June 06, 2013

What To Do Before An Assessment

In every ASD Facebook group or page that I am part of, inevitably someone new pops up and asks "We are having our child assessed soon. I've no idea what to expect. What do I need to do to prepare?"

My answer: Write down everything. And I mean everything.

Every little thing that you remember about your child from the day they were born about the way they did things, how they slept, how they ate, developmental milestones, behaviours that weren't quite right, things you thought were a bit strange but you couldn't put your finger on what was going on. Wouldnt sleep unless wrapped tight as a bug? Write it down. Screams at hand dryers in bathrooms? Write it down. Changes the type of voice used sometimes? Write it down. Cant handle paint colours being mixed together? Write it down. Takes a long time to respond to questions? Write it down.

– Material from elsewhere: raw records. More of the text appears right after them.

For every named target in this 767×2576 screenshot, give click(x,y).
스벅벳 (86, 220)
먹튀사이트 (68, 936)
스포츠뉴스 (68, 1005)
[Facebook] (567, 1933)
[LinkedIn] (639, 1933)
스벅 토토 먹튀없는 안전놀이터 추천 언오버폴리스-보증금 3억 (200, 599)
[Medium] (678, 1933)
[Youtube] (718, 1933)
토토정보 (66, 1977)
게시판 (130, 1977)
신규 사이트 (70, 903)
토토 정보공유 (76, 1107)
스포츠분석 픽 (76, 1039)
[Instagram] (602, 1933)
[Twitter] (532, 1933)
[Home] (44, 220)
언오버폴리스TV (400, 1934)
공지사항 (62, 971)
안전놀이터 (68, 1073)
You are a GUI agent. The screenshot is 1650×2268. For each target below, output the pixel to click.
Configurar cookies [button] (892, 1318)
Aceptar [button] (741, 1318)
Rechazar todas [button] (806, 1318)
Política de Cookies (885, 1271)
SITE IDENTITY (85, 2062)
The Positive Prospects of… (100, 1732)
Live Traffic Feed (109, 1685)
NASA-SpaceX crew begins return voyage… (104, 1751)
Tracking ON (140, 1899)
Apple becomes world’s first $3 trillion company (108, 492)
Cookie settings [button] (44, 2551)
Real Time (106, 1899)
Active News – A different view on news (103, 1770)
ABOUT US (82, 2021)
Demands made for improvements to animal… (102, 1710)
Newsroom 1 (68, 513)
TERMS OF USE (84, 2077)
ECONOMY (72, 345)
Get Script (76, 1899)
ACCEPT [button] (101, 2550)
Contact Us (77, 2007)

Spend weeks doing this. Every time a thought pops into your head, a vague memory from years ago perhaps, jot it down. Write a catalogue of your child's behaviours and put them into groups. If you are having an ASD assessment, match them against the DSM5 criteria. Otherwise just put them into logical groupings: development, communication, sensory, behavioural, social.  Print it up and take it with you to your first appointment and watch the doctor fall over in amazement and gratitude.  It makes their job so much easier when there is a clear list of the issues at hand, and they take you far more seriously than if you (like so many) sit down and in a moment of anxiety forget every important thing you ever knew. Sometimes the Parent Questionairre they give you doesn't contain the right questions to elicit all the pertinent facts, or the clinician doing the assessing doesn't probe deep enough.  Hell, if you have to, take videos of your child so they can see for themselves what may never present in a clinical setting.  If you have everything that you know about your child in black and white in your words it will be more powerful than you can imagine.